PARIS — With the ath-leisure trend still holding fashion in its sway, modern blends of artificial and natural fibers was among key directions at the recent Blossom Première Vision textile salon here. The fledgling two-day show, held at the Palais Brongniart, offered a first glimpse at fabric collections geared to the spring 2018 pre-collections. Almost 700 visitors from fashion and luxury houses attended the event.
“What we’re doing is in between technical and natural; athletic fabrics in natural fibers geared to our work-live-play lifestyles,” said Riccardo Marini, president of Marini Industrie. The company is one of three mills based in Prato in Tuscany, Italy, that in February signed a Detox commitment sponsored by Greenpeace and geared at the progressive elimination, by 2020, of 11 substances considered dangerous in the fashion chain. The U.S. is the firm’s main market, with among its projects being a line of washable wools blended with technical fibers being developed for Theory.
With sustainability a focus when it comes to the outlook for the industry in general, there remains a frustrating lack of visibility. Said Marini: “Things are tougher than they were three or four years ago. In America they just had the elections, next year France will have its elections, we just changed our government two days ago. Then with the terrorist attacks here in France…with all these economic and geopolitical challenges, buyers are being very cautious and conservative. It’s not the best period we’ve seen.”
Pascaline Wilhelm, PV’s fashion director, also noted a shift to “lightness” but via “more opaque and rigid” fabrics. Case in point, a lightweight, compressed nylon with a stiff, papery touch that can be used for accessories that was introduced by Komatsu Seiren. The Japanese firm, which scooped this year’s Good Design Award for its Onibegie nylon and polyester fabrics dyed with natural pigments, also presented a color card with a spectrum of onion-based yellows, reds made using grape extract and greens made with olives. The aim, said sales director Takahiro Matsumura, is that in the future “clients will be able to bring things to us – something they’ve grown in their garden, say — and we’ll be able to develop colors from it.”

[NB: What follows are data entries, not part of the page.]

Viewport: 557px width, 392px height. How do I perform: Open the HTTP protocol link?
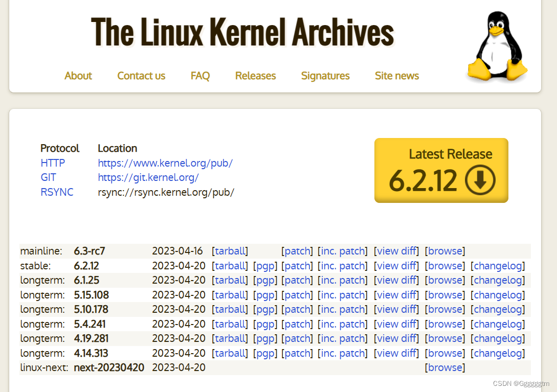click(53, 163)
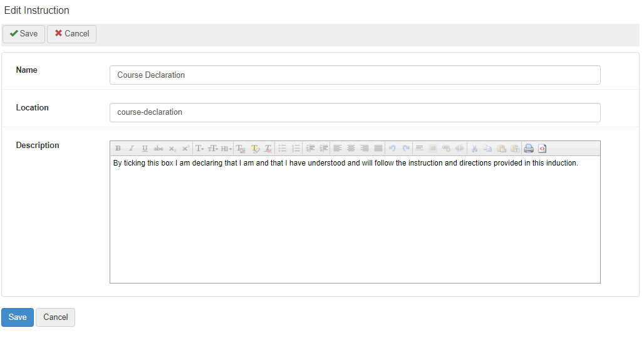
Task: View the HTML source code
Action: 543,149
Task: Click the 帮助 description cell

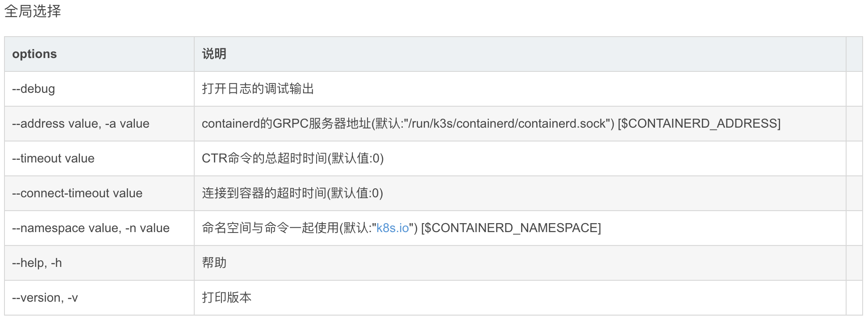Action: pos(214,263)
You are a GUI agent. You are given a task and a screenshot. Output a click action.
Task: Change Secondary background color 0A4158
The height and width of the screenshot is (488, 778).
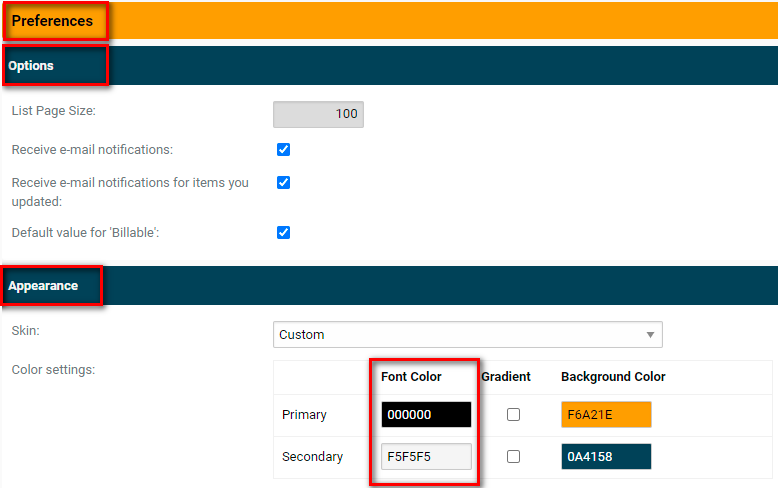click(606, 456)
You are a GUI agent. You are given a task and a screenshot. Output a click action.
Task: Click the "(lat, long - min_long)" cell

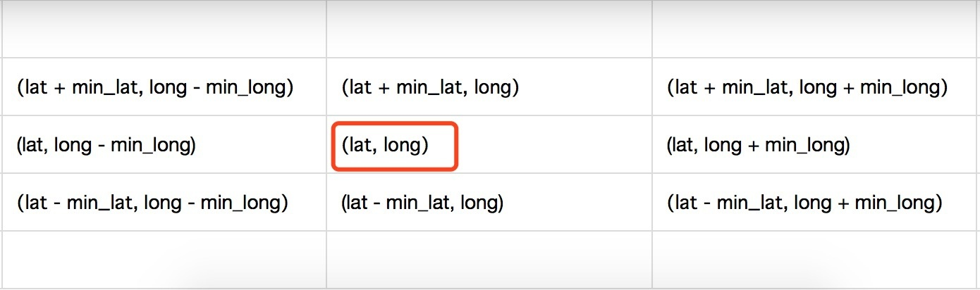[x=106, y=146]

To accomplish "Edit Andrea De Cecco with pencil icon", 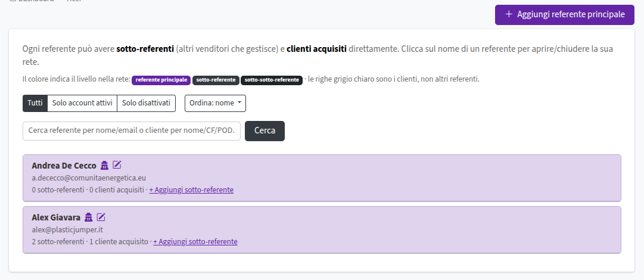I will tap(117, 165).
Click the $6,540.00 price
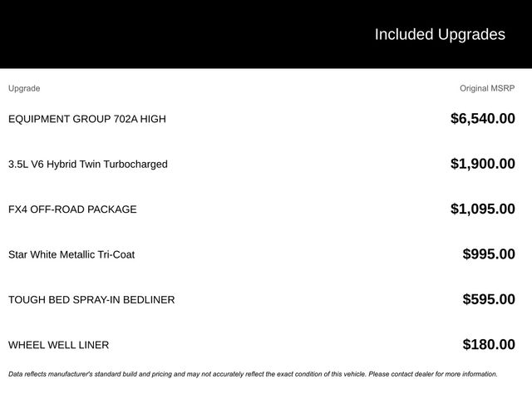This screenshot has width=532, height=399. [482, 119]
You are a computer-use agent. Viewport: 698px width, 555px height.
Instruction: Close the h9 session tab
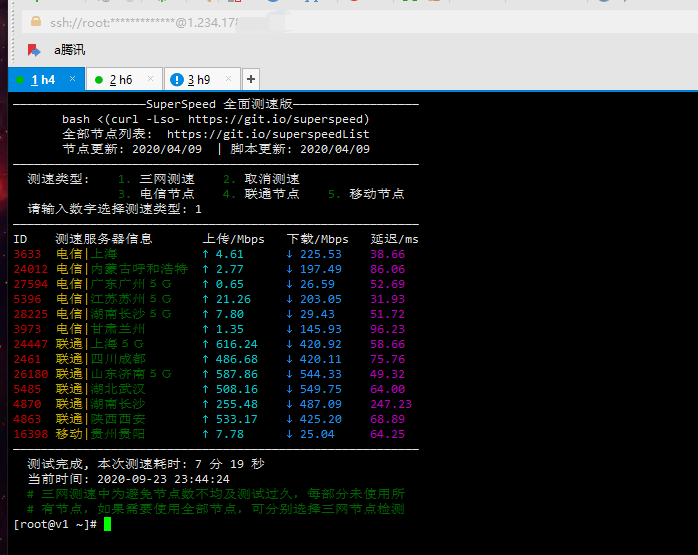coord(230,79)
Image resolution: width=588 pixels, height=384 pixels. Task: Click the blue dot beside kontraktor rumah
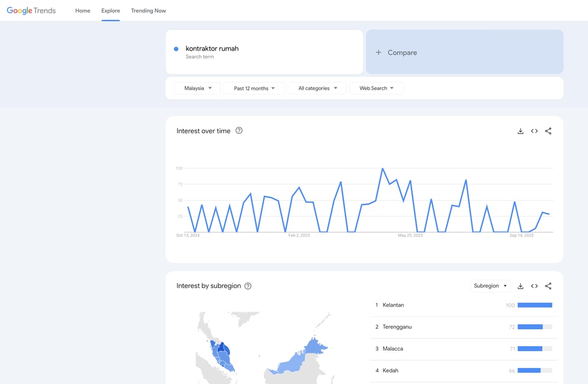pyautogui.click(x=176, y=49)
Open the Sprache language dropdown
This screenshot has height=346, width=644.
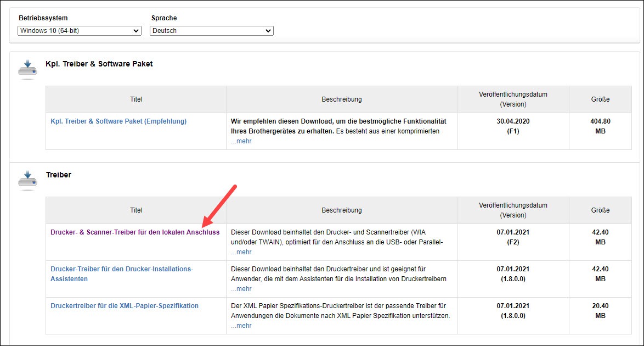[211, 31]
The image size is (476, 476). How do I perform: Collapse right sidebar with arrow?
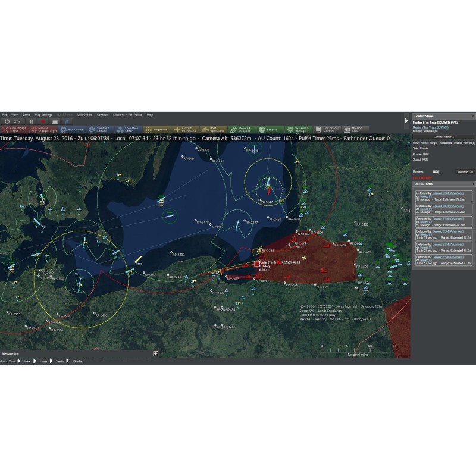(x=407, y=121)
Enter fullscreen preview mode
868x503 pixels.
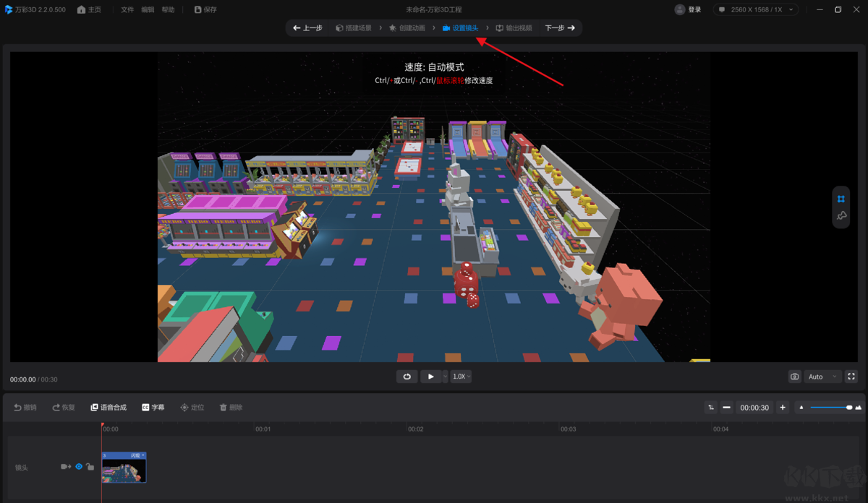[851, 377]
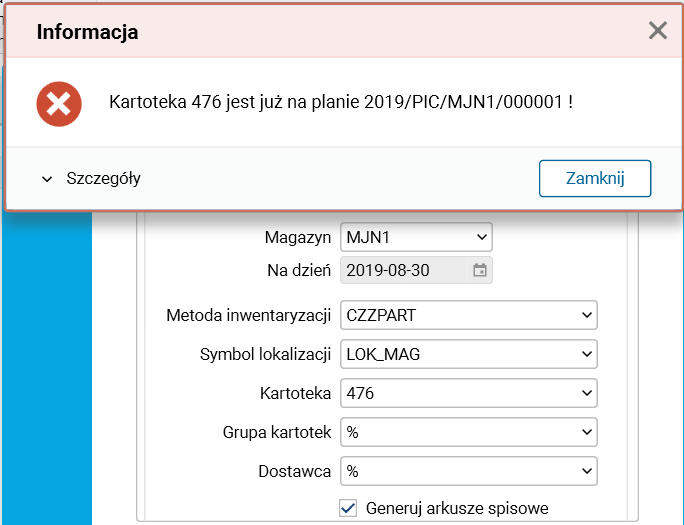Viewport: 684px width, 525px height.
Task: Click the Kartoteka 476 error message text
Action: 340,103
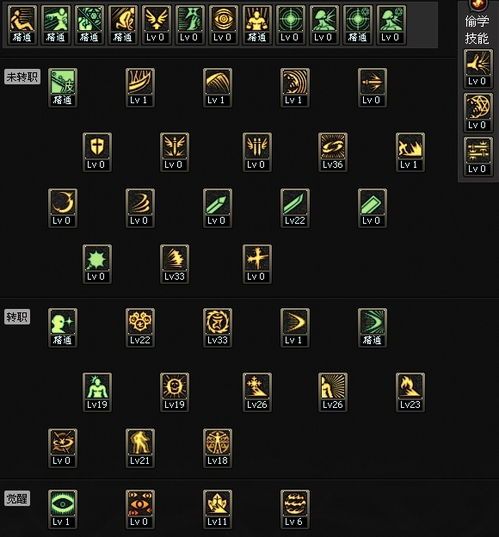Click the shield with cross skill icon
The height and width of the screenshot is (537, 499).
[x=97, y=152]
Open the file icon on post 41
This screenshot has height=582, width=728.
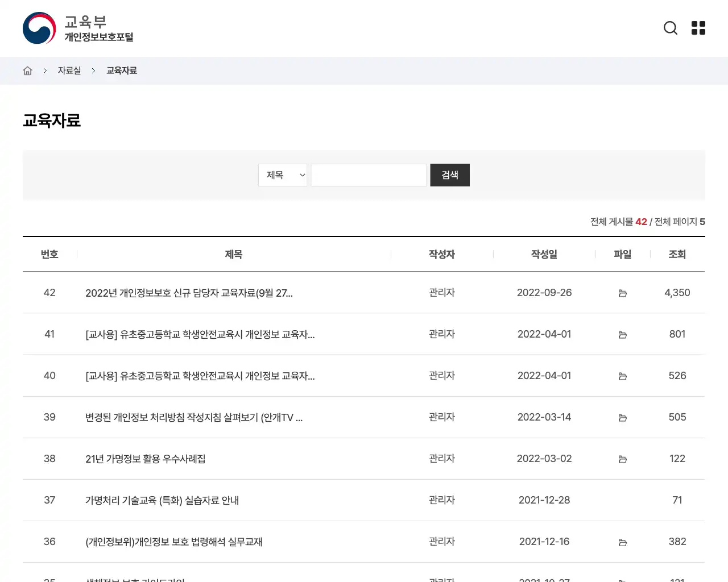coord(622,334)
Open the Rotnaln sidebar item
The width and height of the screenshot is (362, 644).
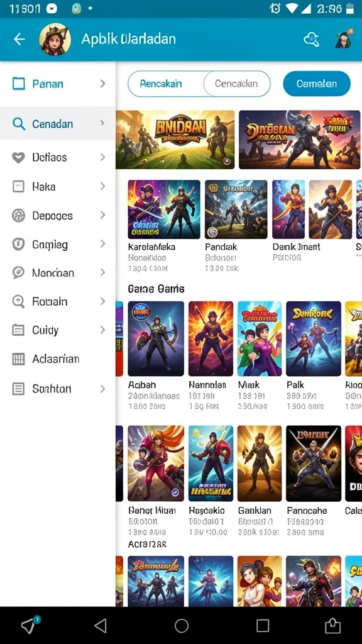(x=58, y=301)
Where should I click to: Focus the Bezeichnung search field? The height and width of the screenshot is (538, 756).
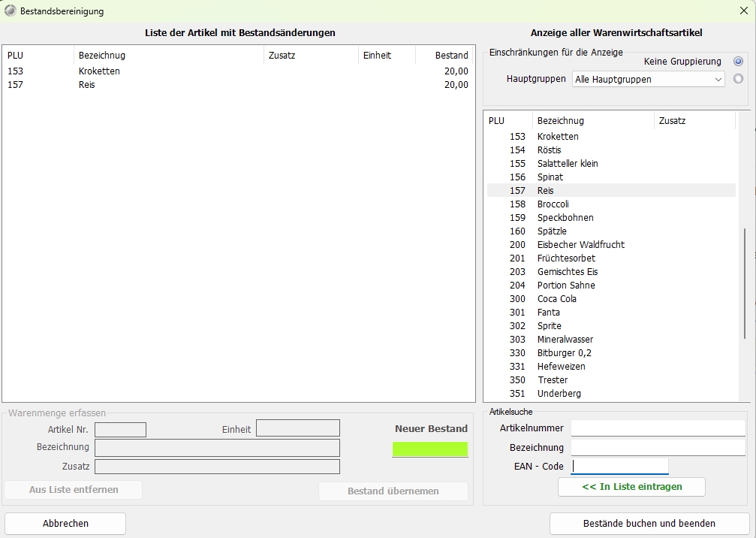coord(658,448)
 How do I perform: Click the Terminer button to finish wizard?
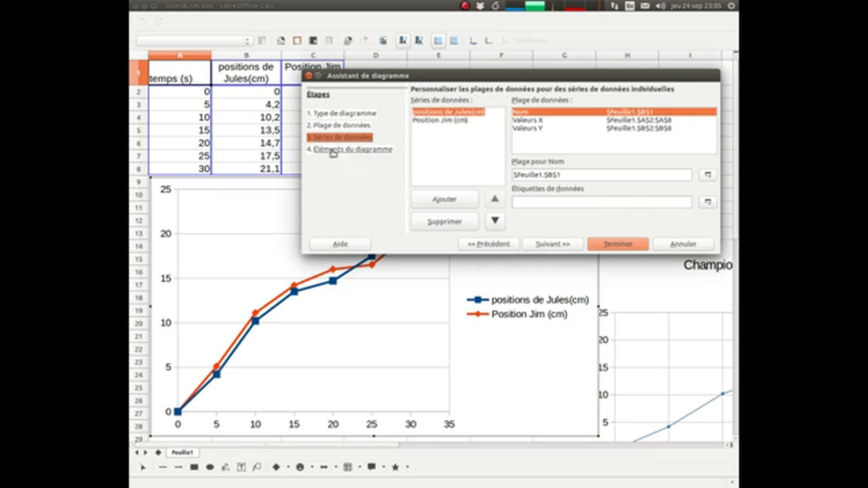tap(617, 244)
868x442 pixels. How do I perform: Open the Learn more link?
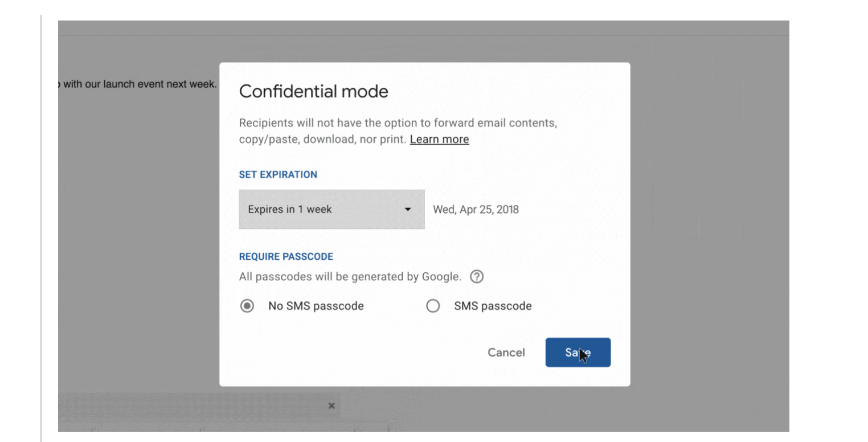439,139
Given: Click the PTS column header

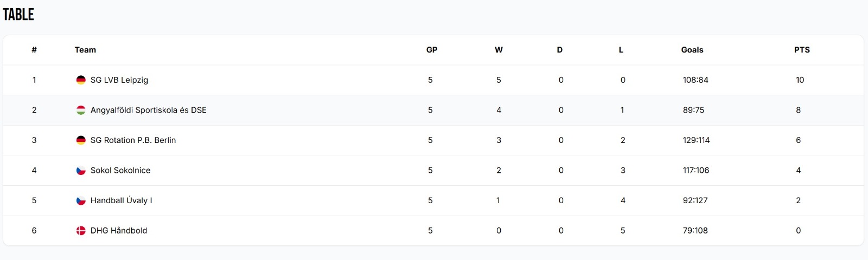Looking at the screenshot, I should click(x=802, y=50).
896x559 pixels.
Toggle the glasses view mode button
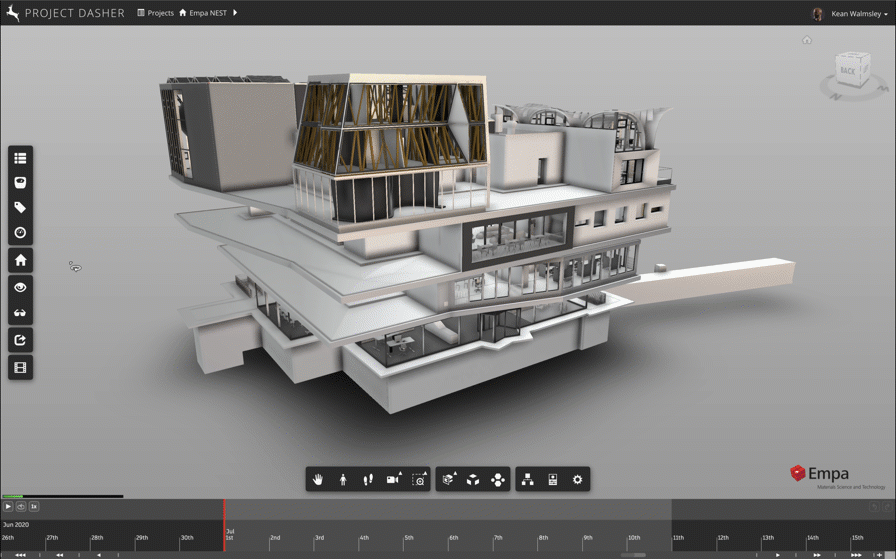pyautogui.click(x=20, y=313)
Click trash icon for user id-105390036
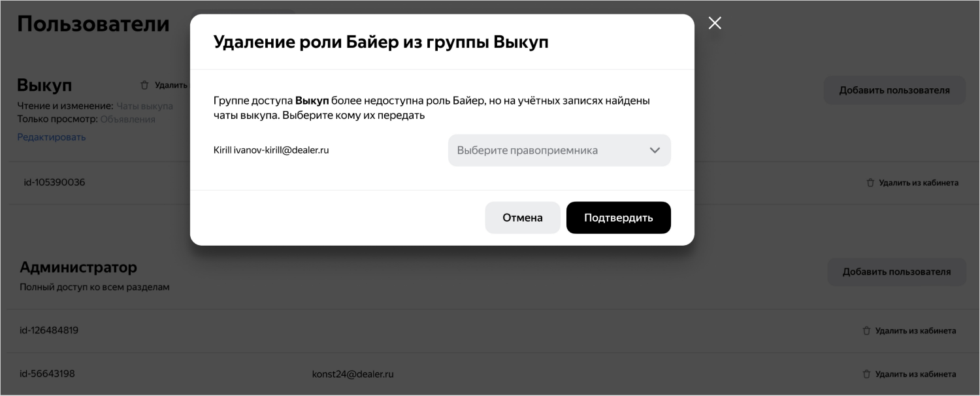This screenshot has height=396, width=980. pos(870,183)
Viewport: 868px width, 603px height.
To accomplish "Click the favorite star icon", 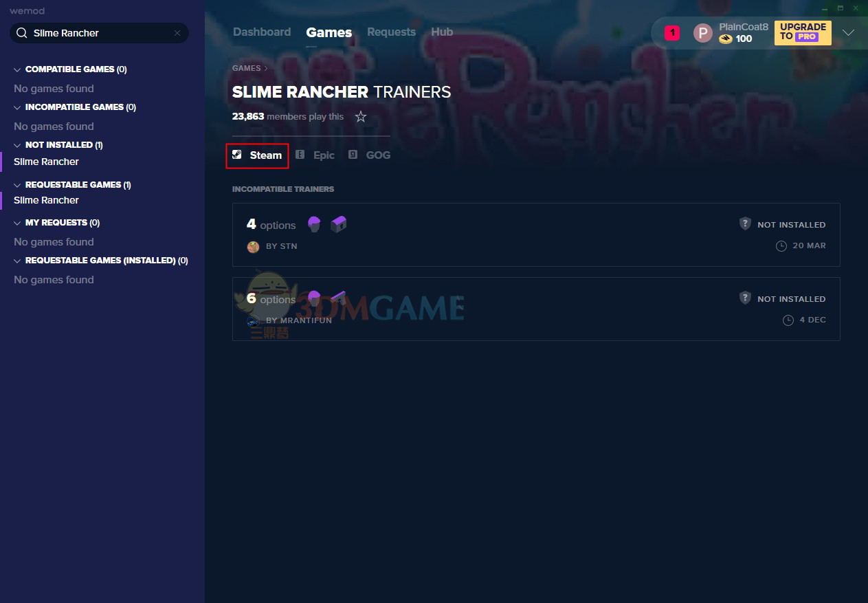I will coord(361,117).
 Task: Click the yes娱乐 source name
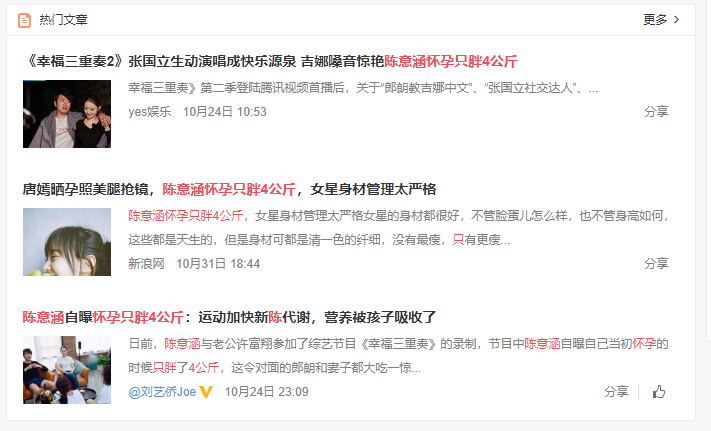[x=150, y=112]
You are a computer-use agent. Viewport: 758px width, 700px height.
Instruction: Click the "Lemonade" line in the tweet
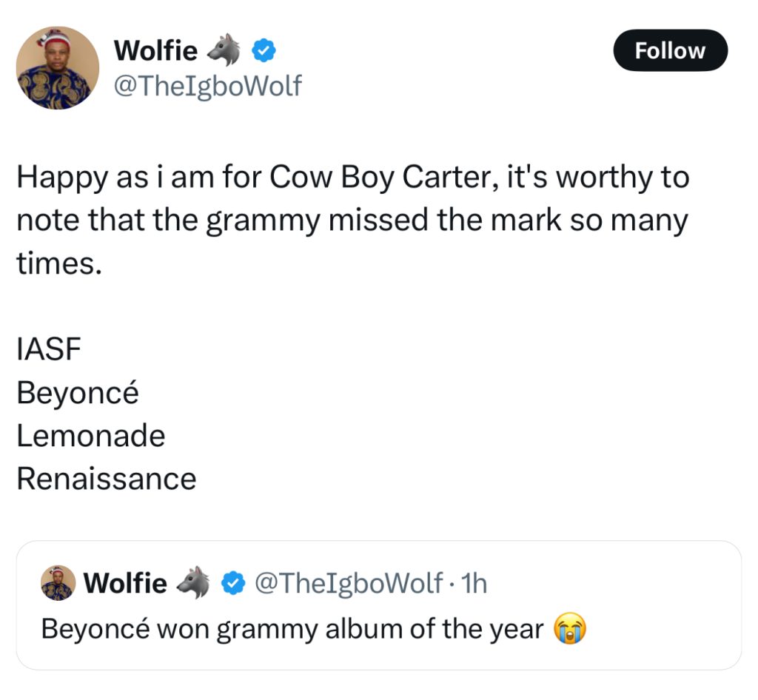(90, 435)
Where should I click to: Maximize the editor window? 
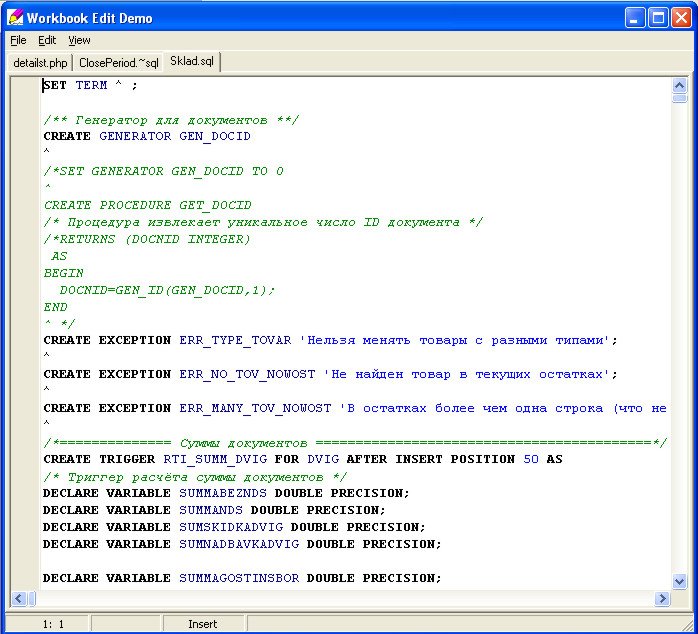(x=659, y=17)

Fellow exhibitor Debs, meanwhile, introduced an innovative pleated material made from a cupro and polyester blend.
Eve Corrigan, president of French tweed specialist Malhia Kent, which presented a line of stretch Lycra polyamide fabrics geared to the swimwear and dress markets, with raised, embroidery-style motifs, cited growing demand for made-in-Europe fabrics from brands. “They’re finally understanding that you can’t sell luxury using five-euro fabrics. The client is no longer willing to be duped.”
Malhia Kent’s collection brimmed with highly elaborate designs like one vibrant tweed made up of 80 warp and eight weft threads. The company six months ago also started developing its own threads, working with partners in France and Italy. “The fabrics speak for themselves, you can see the level of research that has gone into them.”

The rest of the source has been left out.